# dust collection



## Devereauxrf (Jul 1, 2018)

Thinking about adding a dust collection system to my shop. Currently I am using a shop vac with a cyclone but am wanting something a little bit more for the table saw and miter saw. Wondering if anyone has put their dust collector in the attic of their garage or if anyone has any pluses or minuses for doing it. More than likely to get started I would be looking at a 2hp dust collection system. I live in Iowa. Thanks for any help.


----------



## wapakfred (Jul 29, 2011)

I wouldn't want to be emptying the dust bin/bag and bringing it downstairs (especially in the summer…well, probably not in the winter either). Maybe your attic has a lot of headroom and that won't be a problem. It may also be sucking conditioned air out of your garage unless you discharge it back into the shop area. There's probably some pother things, like noise transmission into the house (if it's attached), but it does free up some room in the garage and sometimes you do what you have to do. If it's a true 2 HP collector, I don't think you'll have any issues performance wise.


----------



## Devereauxrf (Jul 1, 2018)

Thanks for the reply Fred. You brought up some things that i may have not mentioned. My garage is not attached, I have a pull down set of steps to get into the attic and in the center of the trusses it is all plywood. The concern I guess that I have is if it is too hot up there in the summer because it does get very hot and if that would affect performance. Part of the reason for wanting to do this is to free up space and i feel like it would be very easy to run the duct work in the attic and then have drops that just come down. I could be wrong tho.


----------



## wapakfred (Jul 29, 2011)

The heat won't affect performance, the DC will still spin at it's designated speed and move the air. It might (I have no idea) shorten it's life. The motor is going to be awfully hot up there…some motors can take a certain amount of heat and not be affected, and some cannot. Remember you will going up there in the heat (maybe) to service it when needed. The duct would be easy to run up there unless your drops are right at the edge of the eaves, it might be a little tough crawling there to set your piping. You'll have to engineer a switching arrangement as well, though I don't see that being very hard to do. On last thing, if your dust catcher is plastic bags they might get hot enough to soften and explode.


----------



## PlentyFarmLLC (Aug 25, 2020)

If you have any kind of fossil fuel heat or combustion appliance forget the whole idea unless you design a way to vent the air that went through the collector back into the shop. You will create a negative pressure situation that can bring carbon monoxide into your shop and potentially kill you.

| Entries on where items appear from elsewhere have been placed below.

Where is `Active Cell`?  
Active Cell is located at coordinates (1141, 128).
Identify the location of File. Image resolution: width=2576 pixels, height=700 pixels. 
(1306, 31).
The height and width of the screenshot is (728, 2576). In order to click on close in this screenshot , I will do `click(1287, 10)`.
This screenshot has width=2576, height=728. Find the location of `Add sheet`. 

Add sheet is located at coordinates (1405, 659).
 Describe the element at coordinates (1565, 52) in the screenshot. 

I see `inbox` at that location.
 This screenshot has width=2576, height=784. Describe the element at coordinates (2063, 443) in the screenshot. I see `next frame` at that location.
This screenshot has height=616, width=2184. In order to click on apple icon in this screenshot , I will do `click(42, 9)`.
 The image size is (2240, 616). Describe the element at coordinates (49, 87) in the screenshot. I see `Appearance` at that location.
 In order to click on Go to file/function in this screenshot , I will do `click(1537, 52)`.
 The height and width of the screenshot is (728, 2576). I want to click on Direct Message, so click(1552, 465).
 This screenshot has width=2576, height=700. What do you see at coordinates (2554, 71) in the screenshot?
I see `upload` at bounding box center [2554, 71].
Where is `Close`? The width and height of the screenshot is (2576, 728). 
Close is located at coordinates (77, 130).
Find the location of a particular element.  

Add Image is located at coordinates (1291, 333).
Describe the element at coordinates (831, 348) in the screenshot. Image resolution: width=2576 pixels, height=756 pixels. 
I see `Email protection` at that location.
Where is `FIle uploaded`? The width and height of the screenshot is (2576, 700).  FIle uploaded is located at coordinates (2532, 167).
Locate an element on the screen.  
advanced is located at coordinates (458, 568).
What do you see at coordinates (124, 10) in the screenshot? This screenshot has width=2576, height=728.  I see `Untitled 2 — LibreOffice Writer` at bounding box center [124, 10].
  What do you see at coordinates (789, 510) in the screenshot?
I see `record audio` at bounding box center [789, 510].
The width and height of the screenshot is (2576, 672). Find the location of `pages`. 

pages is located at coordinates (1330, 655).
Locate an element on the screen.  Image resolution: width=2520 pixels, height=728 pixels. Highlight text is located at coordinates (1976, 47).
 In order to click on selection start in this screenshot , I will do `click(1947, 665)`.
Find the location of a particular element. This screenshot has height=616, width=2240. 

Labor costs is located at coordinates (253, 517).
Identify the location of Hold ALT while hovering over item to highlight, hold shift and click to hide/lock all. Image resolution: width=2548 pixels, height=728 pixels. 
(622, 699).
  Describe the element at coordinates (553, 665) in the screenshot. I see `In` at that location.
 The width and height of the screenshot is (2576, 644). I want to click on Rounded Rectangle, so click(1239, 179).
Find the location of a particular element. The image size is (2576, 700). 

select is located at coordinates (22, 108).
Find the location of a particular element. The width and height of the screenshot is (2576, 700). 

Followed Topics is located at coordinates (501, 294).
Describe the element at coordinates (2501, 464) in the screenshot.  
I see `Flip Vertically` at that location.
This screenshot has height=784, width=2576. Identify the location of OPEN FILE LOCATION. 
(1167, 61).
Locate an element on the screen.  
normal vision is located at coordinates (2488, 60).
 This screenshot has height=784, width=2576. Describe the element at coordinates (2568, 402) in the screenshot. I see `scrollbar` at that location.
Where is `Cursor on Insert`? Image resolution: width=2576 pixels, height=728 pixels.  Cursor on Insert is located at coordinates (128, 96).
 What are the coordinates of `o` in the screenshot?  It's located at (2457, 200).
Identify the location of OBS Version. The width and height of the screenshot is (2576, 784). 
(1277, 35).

You will lose heat or AC. I have a similar setup and its not that bad but it happens. Depends on how much it runs.

Consider a chip collector of some kind on the shop level before the DC. The majority of what you collect will be in it. Then you just have fines in the bag in the attic.

Also consider venting outside with no bags, just the chip collector. You also vent out a lot of noise so you have to really be detached.

As for motor heat an external fan thermostatically switched would help.

If you have bags you still need to go up and shake the fines out of the top bag regularly.


----------